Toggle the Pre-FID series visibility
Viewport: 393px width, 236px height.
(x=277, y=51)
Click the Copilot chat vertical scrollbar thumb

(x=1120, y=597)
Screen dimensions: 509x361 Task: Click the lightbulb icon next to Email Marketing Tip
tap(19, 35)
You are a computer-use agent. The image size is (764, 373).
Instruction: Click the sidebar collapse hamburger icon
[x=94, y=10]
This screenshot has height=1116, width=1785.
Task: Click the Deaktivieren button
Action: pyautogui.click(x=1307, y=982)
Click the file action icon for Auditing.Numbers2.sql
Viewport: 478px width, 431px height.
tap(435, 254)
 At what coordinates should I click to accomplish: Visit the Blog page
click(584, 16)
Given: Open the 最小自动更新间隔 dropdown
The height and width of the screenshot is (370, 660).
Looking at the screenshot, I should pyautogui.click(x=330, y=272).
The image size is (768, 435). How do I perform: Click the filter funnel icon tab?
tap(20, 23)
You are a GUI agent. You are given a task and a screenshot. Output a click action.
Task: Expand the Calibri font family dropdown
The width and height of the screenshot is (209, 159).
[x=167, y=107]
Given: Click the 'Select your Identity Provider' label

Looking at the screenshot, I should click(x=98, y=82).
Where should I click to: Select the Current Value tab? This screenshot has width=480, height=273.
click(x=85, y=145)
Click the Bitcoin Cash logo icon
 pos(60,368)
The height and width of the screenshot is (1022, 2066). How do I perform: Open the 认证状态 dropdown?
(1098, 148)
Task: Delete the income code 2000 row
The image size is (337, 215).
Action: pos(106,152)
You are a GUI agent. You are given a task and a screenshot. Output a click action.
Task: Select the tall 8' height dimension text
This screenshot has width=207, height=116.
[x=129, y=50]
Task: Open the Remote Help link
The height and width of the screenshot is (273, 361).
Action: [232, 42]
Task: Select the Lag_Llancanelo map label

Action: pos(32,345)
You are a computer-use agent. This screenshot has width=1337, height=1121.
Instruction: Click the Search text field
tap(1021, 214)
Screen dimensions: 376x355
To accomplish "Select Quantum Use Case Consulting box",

•••••

EXERCISE REQUIREMENTS
Render every line of the records above as a JSON list of strings, one string per line, with blank lines omitted.

SOLUTION TO THE PROBLEM
[
  "Toggle the Pre-FID series visibility",
  "Viewport: 393px width, 236px height.",
  "(x=277, y=51)",
  "Click the Copilot chat vertical scrollbar thumb",
  "(x=1120, y=597)",
  "Screen dimensions: 509x361 Task: Click the lightbulb icon next to Email Marketing Tip",
  "tap(19, 35)",
  "You are a computer-use agent. The image size is (764, 373).",
  "Instruction: Click the sidebar collapse hamburger icon",
  "[x=94, y=10]",
  "This screenshot has height=1116, width=1785.",
  "Task: Click the Deaktivieren button",
  "Action: pyautogui.click(x=1307, y=982)",
  "Click the file action icon for Auditing.Numbers2.sql",
  "Viewport: 478px width, 431px height.",
  "tap(435, 254)",
  " At what coordinates should I click to accomplish: Visit the Blog page",
  "click(584, 16)",
  "Given: Open the 最小自动更新间隔 dropdown",
  "The height and width of the screenshot is (370, 660).",
  "Looking at the screenshot, I should pyautogui.click(x=330, y=272).",
  "The image size is (768, 435). How do I perform: Click the filter funnel icon tab?",
  "tap(20, 23)",
  "You are a GUI agent. You are given a task and a screenshot. Output a click action.",
  "Task: Expand the Calibri font family dropdown",
  "The width and height of the screenshot is (209, 159).",
  "[x=167, y=107]",
  "Given: Click the 'Select your Identity Provider' label",
  "Looking at the screenshot, I should click(x=98, y=82).",
  "Where should I click to: Select the Current Value tab? This screenshot has width=480, height=273.",
  "click(x=85, y=145)",
  "Click the Bitcoin Cash logo icon",
  " pos(60,368)",
  "The height and width of the screenshot is (1022, 2066). How do I perform: Open the 认证状态 dropdown?",
  "(1098, 148)",
  "Task: Delete the income code 2000 row",
  "The image size is (337, 215).",
  "Action: pos(106,152)",
  "You are a GUI agent. You are given a task and a screenshot. Output a click action.",
  "Task: Select the tall 8' height dimension text",
  "This screenshot has width=207, height=116.",
  "[x=129, y=50]",
  "Task: Open the Remote Help link",
  "The height and width of the screenshot is (273, 361).",
  "Action: [232, 42]",
  "Task: Select the Lag_Llancanelo map label",
  "Action: pos(32,345)",
  "You are a computer-use agent. This screenshot has width=1337, height=1121.",
  "Instruction: Click the Search text field",
  "tap(1021, 214)",
  "Screen dimensions: 376x355",
  "To accomplish \"Select Quantum Use Case Consulting box\","
]